Tomorrow will be the last day.  We cannot imagine it.  We open a bottle of pink fizz and sit on the terrace.  Suddenly you don’t feel so tired.  The sun sinks behind the mountains and the sky is the colour in our glass.

Thursday 29 September
All good things

“All good things must come to an end” says Christophe, the (lazy) porteur. We’re in Eden, the field infront of the winery.  The mountains are smiling down on us from the horizon.  The sky is blue, the sun is blazing, but it is still comfortably cool.  Wild flowers between the rows of vines are as tall as some of the harvesters – no wonder we call this field Eden.  (Actually, because we bought it from someone called Eden).

The grapes here are brilliant.  At the sorting table they are cool to the touch, coming in at 13% potential alcohol: spot on.  This all looks good, feels good.

The team admonishes me for not having pruned the roses at the end of the rows.  “The roses were much better last year” they complain.  Oh well, we’ll try to do better next year.  “But what about the flowers?”,  I ask.

“Ah oui.  Magnifique.”

And then before we know it, it is all over.   We gather in the courtyard for a glass of Blanquette.  The Legionnaire declares it the best he has ever had.  Patricia nods her head vigorously, “Have you seen all our gold medals?” she asks.
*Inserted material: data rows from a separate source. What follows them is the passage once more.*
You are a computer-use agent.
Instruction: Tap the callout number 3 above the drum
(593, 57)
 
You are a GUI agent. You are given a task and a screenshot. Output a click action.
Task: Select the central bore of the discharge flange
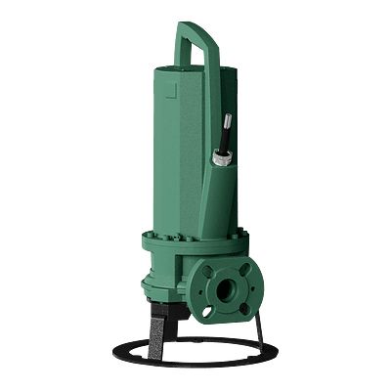[x=227, y=289]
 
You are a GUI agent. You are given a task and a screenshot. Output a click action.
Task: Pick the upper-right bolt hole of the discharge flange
[x=245, y=270]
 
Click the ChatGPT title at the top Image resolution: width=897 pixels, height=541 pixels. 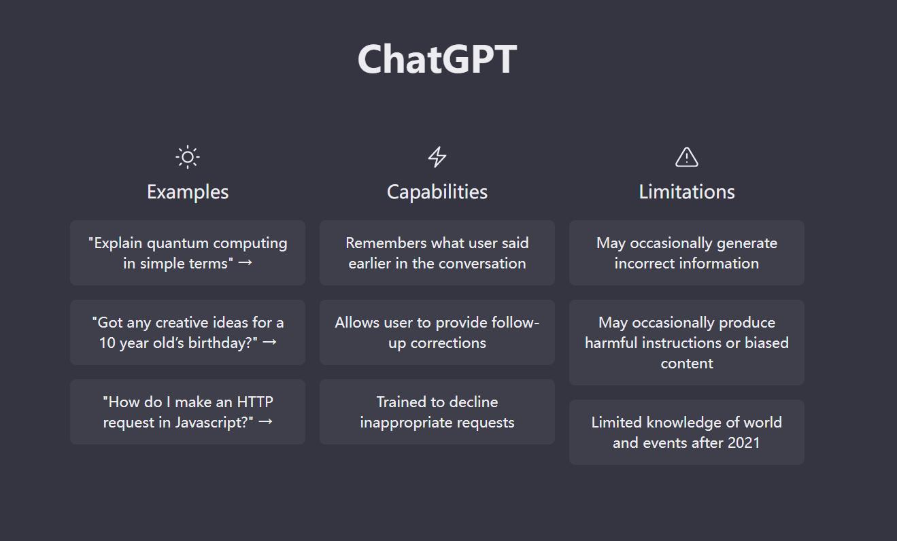[x=437, y=59]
The ‘our’ doesn’t pass us un-noticed.

We have had a short, sharp intensive time with this disparate, some might even say desperate, lot.  The only one potential trouble-maker got an impressive dressing down from Jan (“People are treated with respect here, and that includes you; you will treat people with respect too, or you leave”).  He won’t be back next year, that news has already been passed on through the grape vines…

A great team.

Some wine educators come for a tasting in the late afternoon, and find the place a haven of quiet.

Saturday 30 September

Quiet?  No, the place is a hive activity.  Every single last bit of equipment – buckets, secateurs, wine press, tanks,  trailers, you-name-it – is washed, scrubbed and blitzed into super-hygienic oblivion, where they will remain until about this time next next year.

And yesterday we filtered the bourbes, dreggs that have sunk to the bottom of the pressed grape juice – made up mostly of particles of skins and pips and so on – which like magic transformed themselves into  really tasty juice.  It’s all done with suction and white clay-like sand, but don’t ask me how.

And today we’re pumping the chenin into its barrels, where it will ferment and rest until the middle of next year.

Never before have we had a harvest at Rives-Blanques that started with the full moon and ended before the new moon.  It was short, sharp, electric and eclectic – and exhausting.

Time now to sip into something pink and pretty with lots of fizz, and drink to the downing sun setting behind the mountains.  We’re taking bets:  I think it’s the year of the mauzac, and that we’ll have the best Occitania of all time.  Jan’s putting his money on the Odyssée – “rich, powerful, like 2004!” – and Eric seems to be siding with Dédicace, the chenin blanc.  “Excellent acidity” he says, “finesse”.  We’ll just have to see what we make of it.